_What to work on:_ Copy each line below in which the string "computer" occurs.

--- START ---

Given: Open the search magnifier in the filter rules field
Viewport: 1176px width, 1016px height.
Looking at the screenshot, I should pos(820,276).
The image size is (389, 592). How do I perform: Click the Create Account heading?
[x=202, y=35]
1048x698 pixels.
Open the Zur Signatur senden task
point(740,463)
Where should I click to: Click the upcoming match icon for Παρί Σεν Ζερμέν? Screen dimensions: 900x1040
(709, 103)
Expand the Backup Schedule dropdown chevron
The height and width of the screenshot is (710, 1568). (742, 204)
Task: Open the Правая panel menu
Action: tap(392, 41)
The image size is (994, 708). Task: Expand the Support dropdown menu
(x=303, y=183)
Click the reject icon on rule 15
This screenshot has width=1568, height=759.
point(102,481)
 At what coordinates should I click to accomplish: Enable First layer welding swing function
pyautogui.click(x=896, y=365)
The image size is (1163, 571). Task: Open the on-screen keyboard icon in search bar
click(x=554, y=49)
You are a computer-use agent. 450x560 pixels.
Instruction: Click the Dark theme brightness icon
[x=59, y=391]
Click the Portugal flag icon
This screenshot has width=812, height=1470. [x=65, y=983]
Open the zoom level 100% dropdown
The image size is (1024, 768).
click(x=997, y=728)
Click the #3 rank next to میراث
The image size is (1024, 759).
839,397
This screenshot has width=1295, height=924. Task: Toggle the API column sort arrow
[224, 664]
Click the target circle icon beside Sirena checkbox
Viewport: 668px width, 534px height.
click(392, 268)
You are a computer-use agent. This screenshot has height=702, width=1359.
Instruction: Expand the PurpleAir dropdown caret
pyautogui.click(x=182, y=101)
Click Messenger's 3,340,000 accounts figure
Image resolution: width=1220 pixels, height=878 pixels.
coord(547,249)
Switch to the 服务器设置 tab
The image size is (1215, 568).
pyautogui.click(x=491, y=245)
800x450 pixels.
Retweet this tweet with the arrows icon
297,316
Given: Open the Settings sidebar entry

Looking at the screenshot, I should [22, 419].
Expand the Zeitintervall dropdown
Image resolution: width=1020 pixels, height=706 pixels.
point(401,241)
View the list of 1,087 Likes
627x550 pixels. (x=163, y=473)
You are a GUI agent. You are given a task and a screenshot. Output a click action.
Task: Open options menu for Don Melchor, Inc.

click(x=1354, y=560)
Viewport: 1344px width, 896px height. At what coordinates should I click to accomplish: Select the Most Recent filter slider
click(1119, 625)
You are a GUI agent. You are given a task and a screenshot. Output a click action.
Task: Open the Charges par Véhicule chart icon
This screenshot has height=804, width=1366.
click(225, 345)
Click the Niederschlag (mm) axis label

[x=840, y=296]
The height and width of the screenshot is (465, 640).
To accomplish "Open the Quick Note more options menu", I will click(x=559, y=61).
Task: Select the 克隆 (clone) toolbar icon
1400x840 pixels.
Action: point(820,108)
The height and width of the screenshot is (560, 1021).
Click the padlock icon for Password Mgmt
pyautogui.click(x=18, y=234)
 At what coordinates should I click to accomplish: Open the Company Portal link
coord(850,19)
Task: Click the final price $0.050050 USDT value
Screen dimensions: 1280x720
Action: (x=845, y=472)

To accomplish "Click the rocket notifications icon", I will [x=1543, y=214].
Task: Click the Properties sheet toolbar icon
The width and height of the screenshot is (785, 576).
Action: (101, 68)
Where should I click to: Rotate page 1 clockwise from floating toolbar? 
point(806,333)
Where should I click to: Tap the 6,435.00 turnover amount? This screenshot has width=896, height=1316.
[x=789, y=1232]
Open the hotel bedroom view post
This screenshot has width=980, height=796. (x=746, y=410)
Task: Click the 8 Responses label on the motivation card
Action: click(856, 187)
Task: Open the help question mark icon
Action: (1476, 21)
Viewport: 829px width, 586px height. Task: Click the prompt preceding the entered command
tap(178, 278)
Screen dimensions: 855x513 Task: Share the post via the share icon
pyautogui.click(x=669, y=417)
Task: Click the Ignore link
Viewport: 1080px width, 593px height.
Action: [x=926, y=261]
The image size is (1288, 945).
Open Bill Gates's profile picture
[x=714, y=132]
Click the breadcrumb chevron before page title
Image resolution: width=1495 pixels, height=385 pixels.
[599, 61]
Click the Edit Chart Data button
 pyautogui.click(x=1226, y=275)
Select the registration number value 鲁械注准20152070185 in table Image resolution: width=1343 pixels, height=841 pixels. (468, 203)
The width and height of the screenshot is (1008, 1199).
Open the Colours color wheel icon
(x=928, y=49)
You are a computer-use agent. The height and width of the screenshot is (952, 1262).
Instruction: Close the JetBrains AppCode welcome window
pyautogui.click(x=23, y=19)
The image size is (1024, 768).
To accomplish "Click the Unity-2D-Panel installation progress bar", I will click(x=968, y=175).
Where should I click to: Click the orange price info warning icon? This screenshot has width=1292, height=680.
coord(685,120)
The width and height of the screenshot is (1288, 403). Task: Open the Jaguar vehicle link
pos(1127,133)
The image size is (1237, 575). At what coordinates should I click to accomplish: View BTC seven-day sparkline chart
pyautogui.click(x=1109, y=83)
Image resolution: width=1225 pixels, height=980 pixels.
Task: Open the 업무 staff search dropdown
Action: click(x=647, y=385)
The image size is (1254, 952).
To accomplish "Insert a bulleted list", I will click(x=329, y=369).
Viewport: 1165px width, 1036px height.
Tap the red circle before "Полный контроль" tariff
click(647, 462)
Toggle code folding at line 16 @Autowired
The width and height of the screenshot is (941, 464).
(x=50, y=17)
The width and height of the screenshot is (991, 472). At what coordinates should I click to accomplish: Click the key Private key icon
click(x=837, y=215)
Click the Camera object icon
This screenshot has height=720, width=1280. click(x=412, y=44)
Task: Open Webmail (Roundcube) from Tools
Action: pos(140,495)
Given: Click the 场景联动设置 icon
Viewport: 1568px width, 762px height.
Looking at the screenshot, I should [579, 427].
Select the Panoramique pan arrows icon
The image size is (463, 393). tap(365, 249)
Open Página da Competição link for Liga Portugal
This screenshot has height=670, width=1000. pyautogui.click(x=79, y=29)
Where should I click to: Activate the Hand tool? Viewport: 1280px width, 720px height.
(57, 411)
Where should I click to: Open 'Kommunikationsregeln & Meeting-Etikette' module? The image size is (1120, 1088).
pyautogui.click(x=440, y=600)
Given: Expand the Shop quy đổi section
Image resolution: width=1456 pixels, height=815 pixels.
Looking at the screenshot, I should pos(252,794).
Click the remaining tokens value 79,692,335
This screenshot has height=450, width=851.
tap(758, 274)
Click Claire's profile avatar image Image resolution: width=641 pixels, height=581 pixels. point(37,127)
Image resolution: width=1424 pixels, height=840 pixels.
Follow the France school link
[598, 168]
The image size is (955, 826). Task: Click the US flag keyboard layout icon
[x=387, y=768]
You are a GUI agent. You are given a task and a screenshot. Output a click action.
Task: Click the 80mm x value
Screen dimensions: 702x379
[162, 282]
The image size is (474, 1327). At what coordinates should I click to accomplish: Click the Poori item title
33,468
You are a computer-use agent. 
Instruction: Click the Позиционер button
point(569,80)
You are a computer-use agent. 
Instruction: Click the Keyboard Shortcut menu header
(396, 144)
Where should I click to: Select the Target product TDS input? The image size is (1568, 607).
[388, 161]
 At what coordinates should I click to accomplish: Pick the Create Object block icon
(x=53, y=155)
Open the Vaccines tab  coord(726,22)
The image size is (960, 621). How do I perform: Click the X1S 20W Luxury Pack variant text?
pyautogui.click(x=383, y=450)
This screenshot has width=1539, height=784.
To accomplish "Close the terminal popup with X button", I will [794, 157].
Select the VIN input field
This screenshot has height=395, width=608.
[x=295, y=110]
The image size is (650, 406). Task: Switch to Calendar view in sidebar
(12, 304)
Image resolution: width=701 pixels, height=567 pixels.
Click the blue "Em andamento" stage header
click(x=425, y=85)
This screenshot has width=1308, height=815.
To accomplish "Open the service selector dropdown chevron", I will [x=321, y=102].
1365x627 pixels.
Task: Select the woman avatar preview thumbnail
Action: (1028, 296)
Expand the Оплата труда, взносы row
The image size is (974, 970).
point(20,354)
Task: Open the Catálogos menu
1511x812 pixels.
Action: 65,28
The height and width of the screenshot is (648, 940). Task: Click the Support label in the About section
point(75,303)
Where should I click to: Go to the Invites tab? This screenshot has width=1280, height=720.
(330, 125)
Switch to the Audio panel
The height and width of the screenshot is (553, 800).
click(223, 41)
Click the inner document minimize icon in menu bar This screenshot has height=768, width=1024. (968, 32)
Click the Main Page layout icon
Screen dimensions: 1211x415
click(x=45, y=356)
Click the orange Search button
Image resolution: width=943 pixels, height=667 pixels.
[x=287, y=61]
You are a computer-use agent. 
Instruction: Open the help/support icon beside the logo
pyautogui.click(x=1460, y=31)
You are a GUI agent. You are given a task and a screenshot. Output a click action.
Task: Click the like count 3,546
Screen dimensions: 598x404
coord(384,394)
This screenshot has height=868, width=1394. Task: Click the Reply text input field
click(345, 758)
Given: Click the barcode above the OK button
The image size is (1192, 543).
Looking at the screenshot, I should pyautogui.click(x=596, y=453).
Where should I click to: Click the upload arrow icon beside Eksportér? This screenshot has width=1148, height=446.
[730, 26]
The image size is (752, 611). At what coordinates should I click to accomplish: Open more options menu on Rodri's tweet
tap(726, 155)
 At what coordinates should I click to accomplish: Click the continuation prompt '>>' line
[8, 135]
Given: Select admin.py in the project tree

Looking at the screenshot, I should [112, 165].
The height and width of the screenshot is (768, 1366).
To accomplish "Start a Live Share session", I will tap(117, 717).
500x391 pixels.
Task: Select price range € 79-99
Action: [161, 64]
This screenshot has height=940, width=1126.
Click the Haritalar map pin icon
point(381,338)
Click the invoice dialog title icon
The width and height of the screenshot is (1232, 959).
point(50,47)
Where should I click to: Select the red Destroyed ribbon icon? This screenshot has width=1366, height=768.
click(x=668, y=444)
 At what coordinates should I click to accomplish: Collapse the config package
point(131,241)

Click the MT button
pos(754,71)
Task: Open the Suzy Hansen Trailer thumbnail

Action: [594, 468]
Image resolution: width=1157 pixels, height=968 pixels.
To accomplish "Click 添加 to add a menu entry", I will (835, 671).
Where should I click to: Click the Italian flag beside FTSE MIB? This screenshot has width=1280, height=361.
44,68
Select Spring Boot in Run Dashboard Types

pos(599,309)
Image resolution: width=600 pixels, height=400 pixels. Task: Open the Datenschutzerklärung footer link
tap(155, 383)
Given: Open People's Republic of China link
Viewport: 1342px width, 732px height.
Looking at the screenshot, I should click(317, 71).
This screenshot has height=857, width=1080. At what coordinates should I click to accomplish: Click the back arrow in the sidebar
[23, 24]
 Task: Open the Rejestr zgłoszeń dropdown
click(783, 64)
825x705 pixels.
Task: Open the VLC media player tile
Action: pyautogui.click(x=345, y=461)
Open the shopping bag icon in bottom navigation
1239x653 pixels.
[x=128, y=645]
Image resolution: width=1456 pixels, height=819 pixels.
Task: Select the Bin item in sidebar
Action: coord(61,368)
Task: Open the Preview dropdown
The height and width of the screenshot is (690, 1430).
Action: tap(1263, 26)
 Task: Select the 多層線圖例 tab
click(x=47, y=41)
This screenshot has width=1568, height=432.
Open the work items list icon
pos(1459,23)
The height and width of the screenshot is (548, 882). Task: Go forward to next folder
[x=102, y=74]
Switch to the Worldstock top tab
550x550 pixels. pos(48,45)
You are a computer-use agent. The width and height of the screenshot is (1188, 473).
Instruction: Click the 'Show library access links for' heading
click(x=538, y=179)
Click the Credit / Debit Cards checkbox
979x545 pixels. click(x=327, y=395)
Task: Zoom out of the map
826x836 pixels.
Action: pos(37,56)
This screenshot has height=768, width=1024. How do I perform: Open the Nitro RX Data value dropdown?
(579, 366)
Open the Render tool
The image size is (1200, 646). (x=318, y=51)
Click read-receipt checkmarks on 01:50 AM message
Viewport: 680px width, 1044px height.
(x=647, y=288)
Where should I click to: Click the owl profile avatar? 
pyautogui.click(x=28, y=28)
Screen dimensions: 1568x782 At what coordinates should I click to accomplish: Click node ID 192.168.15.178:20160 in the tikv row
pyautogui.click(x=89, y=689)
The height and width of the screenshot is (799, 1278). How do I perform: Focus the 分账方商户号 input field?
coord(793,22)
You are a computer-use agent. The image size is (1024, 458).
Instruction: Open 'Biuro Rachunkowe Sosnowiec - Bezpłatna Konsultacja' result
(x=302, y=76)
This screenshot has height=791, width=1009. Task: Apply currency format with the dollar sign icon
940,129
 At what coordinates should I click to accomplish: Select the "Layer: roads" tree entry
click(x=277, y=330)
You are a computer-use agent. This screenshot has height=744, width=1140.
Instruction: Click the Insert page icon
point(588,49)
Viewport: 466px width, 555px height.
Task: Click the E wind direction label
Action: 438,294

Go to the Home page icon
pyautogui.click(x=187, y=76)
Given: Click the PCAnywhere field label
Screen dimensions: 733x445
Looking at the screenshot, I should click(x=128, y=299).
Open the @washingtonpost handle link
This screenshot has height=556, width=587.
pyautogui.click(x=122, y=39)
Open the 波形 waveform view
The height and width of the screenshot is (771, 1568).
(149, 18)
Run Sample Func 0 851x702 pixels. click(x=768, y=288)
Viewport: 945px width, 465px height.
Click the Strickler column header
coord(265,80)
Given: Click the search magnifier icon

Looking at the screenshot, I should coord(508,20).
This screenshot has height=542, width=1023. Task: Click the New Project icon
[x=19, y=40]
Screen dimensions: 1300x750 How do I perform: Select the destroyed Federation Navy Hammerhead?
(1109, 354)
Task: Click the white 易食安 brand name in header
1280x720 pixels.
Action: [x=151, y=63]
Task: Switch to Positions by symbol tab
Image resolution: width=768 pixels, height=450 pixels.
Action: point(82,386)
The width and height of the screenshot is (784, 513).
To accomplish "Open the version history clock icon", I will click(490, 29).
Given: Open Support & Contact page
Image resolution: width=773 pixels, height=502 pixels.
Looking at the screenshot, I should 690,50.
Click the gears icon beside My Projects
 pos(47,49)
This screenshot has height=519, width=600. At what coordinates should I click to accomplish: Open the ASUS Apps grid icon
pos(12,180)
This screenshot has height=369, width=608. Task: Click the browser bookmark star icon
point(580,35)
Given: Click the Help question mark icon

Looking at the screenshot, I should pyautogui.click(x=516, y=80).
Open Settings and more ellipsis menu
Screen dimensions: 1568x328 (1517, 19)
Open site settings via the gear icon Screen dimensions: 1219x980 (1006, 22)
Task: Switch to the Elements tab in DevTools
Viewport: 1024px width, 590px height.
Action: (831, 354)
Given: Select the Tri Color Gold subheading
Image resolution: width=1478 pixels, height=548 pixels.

--- END ---

_Response to this task:_
You are a computer-use agent. 450x560 pixels.
You are a computer-use agent. This screenshot has height=702, width=1359.
You are a computer-use agent. The height and width of the screenshot is (952, 1262).
You are a computer-use agent. 
You are a computer-use agent. 
You are a computer-use agent. 
You are a computer-use agent. The width and height of the screenshot is (1188, 473).
You are a computer-use agent. The image size is (1024, 458).
You are a computer-use agent. This screenshot has height=744, width=1140.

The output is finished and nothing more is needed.